Con questa seconda ricetta voglio raccontarvi la storia di un altro orto, questa volta a Torino la mia città.
E' un ricordo di molti anni fa, quando giovane padre, portavo i miei figli ai giardinetti e passando li davanti  mi beavo di  tanta bellezza...

 L'orto medievale di Palazzo Madama nel cuore di Torino
A Torino un giorno, quando i miei figli erano piccoli, fra due palazzine di cinque piani, un vecchio signore coltivava il suo piccolo orto. Era uno fazzoletto di terra, circa 10 x 5 mt, ed era un incanto. Passavo di li ogni volta, per guardare quel piccolo giardino, una bomboniera in mezzo ai palazzi. Il vecchio imperterrito curava il suo orto incurante della gente che passava. I suo cavoli, le sue insalatine, le sue zucchine facevano mostra di se come fossero stati fiori, i vialetti che dividevano i quadrati del giardino erano in terra battuta e talmente perfetti da sembrare vassoi smerlati. A lato dell'orto alberi di mele e di pere di arrampicavano su un lato del palazzo, potati a dovere sembravano nati per stare li a ridosso del muro. L'orto dava i suoi frutti, belli e rigogliosi, ed io provavo quasi invidia per quel vecchio che riusciva a rendere così bello quel lembo di terra, inghiottito dai due palazzi. Immaginavo pappe di verdure meravigliose per i mie figli, pomodori così belli da poter essere mangiati con delizia. Tutto intorno cambiava, ma per il vecchio il tempo era fermo, il suo orto era la sua vita, un orto che si atteggiava a giardino importante, mentre le rose fiorivano ai lati dell'inferriata che divideva la terra dal marciapiede. Un giorno chiesi se mi vendeva della verdura, e lui con grande fierezza disse che coltivava solo per se e per la sua famiglia. Capii che era orgoglioso del suo lavoro e non andai ad insistere, ma dentro di me speravo di poter attingere alla stessa fonte e di potermi riempire le mani di ortaggi. Le stagioni si alternavano ed un bel giorno a primavera il terreno rimase incolto. Il grande vecchio non c'era più, il suo magnifico giardino aveva finito di deliziarci di colori e profumi. Sparirono le mele e le pere, le rose e i vialetti, morì tutto insieme a lui. Non gli ho mai detto quanto sia stato orgoglioso del suo orto e me ne dispiace, ho conservato per me l'ammirazione che avevo nei suoi confronti e a volte ci ripenso e trovo che sia stato giusto che non mi abbia venduto nulla, ho capito che quel lavoro, quel cesello era solo per se stesso e come un'opera d'arte si guarda ma non si tocca.
-------------------------
§ Esercizi:
1. Trascrivi il passo del brano sull'orto partendo dalle parole "Con questa seconda" e fermandoti dopo "di  tanta bellezza...".
2. Nel brano sull'orto, che cosa rispose il vecchio quando gli fu chiesto di vendere della verdura?
-------------------------
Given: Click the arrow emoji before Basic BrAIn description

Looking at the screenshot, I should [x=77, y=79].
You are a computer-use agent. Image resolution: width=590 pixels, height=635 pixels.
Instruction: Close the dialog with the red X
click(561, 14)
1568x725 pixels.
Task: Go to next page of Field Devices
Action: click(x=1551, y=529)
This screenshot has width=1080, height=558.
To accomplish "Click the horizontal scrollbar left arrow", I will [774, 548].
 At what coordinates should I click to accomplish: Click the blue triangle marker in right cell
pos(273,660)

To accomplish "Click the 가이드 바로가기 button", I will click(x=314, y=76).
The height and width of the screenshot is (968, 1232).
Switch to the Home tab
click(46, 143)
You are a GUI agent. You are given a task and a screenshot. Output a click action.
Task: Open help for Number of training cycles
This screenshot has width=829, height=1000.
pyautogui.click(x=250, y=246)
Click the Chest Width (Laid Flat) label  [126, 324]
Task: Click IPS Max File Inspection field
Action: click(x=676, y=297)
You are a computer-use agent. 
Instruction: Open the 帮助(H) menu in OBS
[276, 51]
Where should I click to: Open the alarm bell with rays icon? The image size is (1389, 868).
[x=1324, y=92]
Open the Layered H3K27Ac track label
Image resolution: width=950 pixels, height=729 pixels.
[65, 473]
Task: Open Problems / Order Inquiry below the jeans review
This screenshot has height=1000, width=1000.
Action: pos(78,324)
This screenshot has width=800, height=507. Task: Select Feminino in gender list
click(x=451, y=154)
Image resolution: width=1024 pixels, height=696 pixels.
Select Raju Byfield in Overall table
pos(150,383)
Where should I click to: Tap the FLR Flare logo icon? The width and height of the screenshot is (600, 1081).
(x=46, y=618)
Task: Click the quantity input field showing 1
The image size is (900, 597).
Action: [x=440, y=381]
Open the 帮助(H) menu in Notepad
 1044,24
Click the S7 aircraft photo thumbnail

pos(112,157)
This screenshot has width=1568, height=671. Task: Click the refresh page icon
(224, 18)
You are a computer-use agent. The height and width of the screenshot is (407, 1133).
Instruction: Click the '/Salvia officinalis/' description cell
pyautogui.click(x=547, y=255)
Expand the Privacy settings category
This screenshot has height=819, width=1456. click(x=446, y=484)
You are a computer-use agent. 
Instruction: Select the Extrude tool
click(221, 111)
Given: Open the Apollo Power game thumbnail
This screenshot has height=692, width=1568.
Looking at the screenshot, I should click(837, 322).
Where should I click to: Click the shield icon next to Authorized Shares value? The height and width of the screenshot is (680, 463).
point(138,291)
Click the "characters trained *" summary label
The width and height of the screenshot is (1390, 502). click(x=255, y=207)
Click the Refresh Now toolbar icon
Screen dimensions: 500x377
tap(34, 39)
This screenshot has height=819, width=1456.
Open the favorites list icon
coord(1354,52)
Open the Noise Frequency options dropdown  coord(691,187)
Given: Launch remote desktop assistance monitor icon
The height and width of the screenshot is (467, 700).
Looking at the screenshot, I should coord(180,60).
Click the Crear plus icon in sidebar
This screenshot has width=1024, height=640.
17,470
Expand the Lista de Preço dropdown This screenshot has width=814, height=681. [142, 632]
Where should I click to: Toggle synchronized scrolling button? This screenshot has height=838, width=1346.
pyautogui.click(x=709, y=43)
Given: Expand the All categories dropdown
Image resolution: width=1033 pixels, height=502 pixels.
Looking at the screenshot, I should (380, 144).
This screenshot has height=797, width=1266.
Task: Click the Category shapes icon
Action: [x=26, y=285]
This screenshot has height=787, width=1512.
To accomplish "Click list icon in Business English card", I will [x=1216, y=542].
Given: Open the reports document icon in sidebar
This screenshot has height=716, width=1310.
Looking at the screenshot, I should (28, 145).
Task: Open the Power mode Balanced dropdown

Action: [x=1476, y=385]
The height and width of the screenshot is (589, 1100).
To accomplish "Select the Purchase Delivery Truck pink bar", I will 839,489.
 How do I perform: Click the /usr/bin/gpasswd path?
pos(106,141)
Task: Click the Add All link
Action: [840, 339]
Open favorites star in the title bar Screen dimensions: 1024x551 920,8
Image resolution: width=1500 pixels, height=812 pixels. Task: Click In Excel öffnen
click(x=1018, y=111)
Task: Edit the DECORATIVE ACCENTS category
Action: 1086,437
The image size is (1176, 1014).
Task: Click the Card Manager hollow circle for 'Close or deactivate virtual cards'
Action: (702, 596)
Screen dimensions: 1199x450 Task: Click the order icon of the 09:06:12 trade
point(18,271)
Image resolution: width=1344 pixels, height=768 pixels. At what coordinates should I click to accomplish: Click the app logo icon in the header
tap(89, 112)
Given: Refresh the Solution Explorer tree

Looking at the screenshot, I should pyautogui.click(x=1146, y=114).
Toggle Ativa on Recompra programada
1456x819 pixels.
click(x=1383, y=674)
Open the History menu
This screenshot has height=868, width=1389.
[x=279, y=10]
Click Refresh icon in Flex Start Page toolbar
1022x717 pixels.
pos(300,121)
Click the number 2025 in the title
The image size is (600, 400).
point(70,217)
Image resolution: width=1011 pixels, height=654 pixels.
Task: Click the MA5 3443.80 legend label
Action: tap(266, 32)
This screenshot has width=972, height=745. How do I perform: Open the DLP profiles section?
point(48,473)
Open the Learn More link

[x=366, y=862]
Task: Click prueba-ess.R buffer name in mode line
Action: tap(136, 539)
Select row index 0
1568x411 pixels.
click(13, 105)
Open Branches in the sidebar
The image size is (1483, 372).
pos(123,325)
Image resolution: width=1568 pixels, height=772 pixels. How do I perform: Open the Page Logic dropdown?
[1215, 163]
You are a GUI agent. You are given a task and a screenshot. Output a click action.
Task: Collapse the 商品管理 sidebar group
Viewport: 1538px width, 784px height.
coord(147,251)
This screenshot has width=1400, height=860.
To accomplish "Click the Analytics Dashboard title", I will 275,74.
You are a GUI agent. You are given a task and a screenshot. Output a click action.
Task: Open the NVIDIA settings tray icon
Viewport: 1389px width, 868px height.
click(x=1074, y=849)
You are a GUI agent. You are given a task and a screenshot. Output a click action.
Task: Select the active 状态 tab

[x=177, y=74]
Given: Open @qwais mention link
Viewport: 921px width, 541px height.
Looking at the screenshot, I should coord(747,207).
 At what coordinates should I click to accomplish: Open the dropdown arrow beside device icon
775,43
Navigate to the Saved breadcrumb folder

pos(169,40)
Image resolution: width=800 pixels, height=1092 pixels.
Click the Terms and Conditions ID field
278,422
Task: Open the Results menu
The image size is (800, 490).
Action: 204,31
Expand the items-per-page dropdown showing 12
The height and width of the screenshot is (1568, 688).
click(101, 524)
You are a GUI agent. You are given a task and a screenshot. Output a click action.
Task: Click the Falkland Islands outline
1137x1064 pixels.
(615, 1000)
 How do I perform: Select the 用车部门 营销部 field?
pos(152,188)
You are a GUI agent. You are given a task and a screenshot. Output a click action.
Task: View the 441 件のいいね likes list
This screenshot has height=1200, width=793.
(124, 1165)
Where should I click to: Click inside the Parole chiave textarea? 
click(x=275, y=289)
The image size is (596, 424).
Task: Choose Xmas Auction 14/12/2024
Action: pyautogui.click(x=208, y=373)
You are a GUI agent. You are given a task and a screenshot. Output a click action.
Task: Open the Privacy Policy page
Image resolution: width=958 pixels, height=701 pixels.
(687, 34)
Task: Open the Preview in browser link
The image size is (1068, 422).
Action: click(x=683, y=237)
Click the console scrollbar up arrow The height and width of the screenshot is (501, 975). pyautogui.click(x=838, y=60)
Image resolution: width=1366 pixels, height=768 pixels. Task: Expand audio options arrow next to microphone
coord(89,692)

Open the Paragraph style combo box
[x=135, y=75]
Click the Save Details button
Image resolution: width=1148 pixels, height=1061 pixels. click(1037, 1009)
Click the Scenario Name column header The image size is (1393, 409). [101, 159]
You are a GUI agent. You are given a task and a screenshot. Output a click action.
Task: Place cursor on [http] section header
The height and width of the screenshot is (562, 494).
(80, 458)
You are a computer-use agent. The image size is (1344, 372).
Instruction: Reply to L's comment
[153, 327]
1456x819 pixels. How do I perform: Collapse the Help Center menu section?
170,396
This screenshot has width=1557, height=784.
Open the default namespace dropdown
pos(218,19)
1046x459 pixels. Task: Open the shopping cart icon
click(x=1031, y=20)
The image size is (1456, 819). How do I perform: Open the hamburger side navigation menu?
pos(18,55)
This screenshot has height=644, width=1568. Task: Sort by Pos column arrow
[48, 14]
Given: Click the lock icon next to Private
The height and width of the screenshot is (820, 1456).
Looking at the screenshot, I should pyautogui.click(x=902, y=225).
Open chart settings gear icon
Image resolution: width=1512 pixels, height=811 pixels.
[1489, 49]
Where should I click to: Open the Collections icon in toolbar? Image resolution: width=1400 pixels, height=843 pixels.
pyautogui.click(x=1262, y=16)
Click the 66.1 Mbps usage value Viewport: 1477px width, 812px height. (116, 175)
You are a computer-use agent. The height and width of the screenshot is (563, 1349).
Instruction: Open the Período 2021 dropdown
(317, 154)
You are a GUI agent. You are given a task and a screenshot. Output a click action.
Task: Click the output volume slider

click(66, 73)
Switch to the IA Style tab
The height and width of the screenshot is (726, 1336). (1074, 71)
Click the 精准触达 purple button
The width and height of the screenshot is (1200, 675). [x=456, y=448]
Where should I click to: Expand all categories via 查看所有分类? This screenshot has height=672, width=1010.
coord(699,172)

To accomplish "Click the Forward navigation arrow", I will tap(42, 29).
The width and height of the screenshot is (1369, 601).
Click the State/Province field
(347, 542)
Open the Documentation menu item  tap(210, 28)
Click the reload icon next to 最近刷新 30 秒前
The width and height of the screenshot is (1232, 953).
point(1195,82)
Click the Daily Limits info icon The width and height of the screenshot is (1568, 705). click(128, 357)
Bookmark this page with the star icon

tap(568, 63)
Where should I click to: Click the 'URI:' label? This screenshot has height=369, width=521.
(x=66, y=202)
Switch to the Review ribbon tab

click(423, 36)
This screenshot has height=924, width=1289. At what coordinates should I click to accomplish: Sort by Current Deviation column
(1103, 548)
-------------------------
§ Soluzioni:
1.
Con questa seconda ricetta voglio raccontarvi la storia di un altro orto, questa volta a Torino la mia città.
E' un ricordo di molti anni fa, quando giovane padre, portavo i miei figli ai giardinetti e passando li davanti  mi beavo di  tanta bellezza...

2. Rispose che coltivava solo per sé e per la sua famiglia.